Germany’s trade figures continue to surprise to the upside. The latest merchandise trade number came in at €18.9bn, while economists were expecting €15.5bn (according to Econoday).
The question of course is how does Germany do this given that it is competing directly with Japan in global markets. And Japan has had one key advantage – a weakening currency, which makes its product cheaper. The chart below shows the value of the euro in terms of yen (EUR/JPY), with the euro now at recent high against the yen.
Is there a different product mix between Germany and Japan? Certainly. But according to CIBC the product overlap with Japan is the highest for Germany vs. other Eurozone nations. Machinery, electronics and cars represent a substantial component of both nations’ exports.

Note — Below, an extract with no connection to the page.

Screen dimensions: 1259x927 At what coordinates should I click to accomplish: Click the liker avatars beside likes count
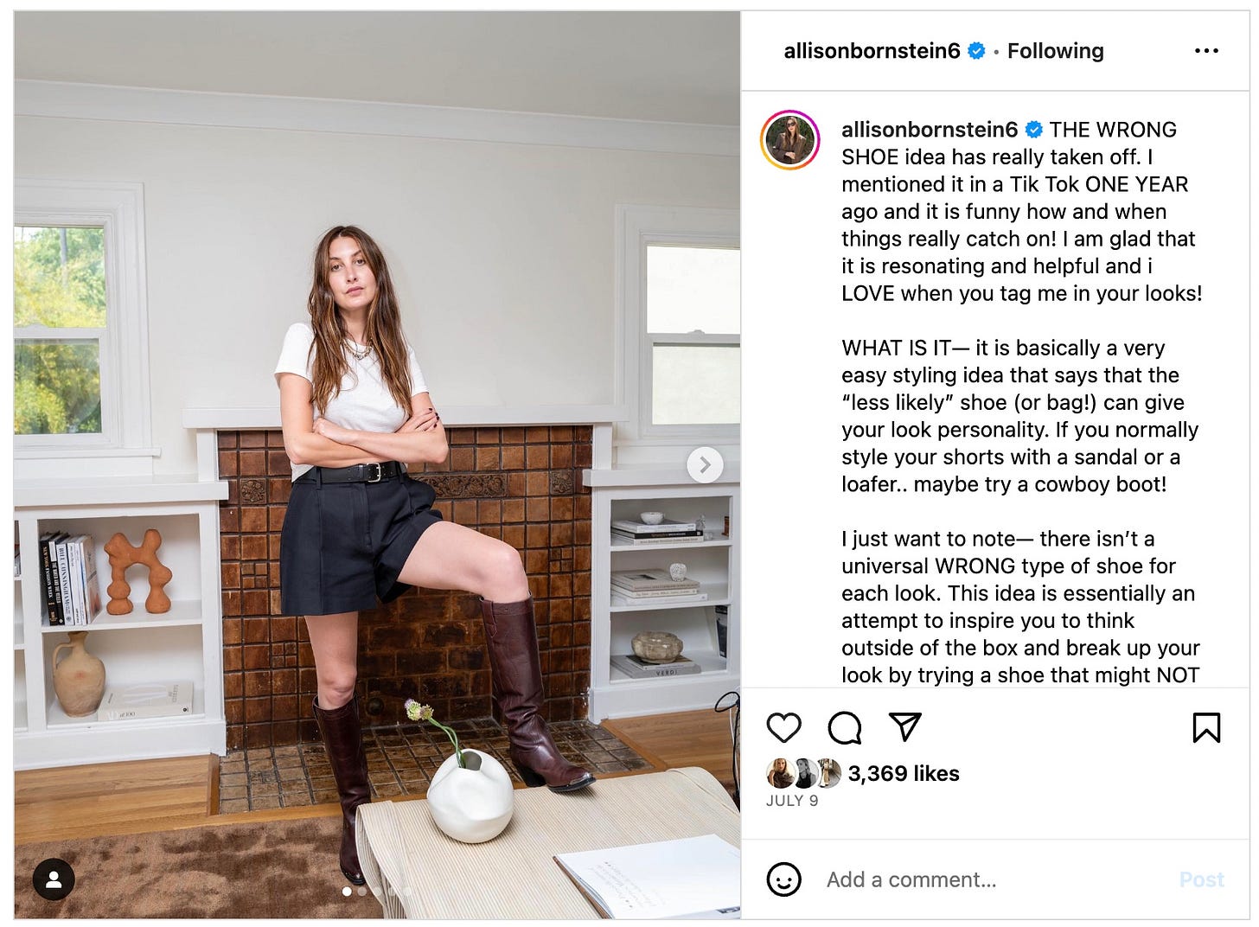click(803, 773)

So how does Germany compete so successfully in spite of this currency disadvantage? The answer seems to be that Germany can compete on brand strength even at higher prices.
CIBC: – The [euro] strength against the yen will persist, a challenge largely for German exporters as they compete closely in areas such as autos and electronics. However, with many consumers prepared to pay a premium for German engineering, its exports are often less sensitive to price changes.
Indeed when compared with its Eurozone peers, German exporters boast the least price-sensitive merchandise. For example, a 10-20% higher price on a high-end German car is less likely to motivate someone to switch to a Japanese car – particularly in markets like China.
Going forward, German firms will be getting some tailwinds from Mario Draghi’s accommodative monetary policy. The ECB overnight rate is now at record low. At least in theory that should limit the euro’s appreciation and provide some price stability for German exporters.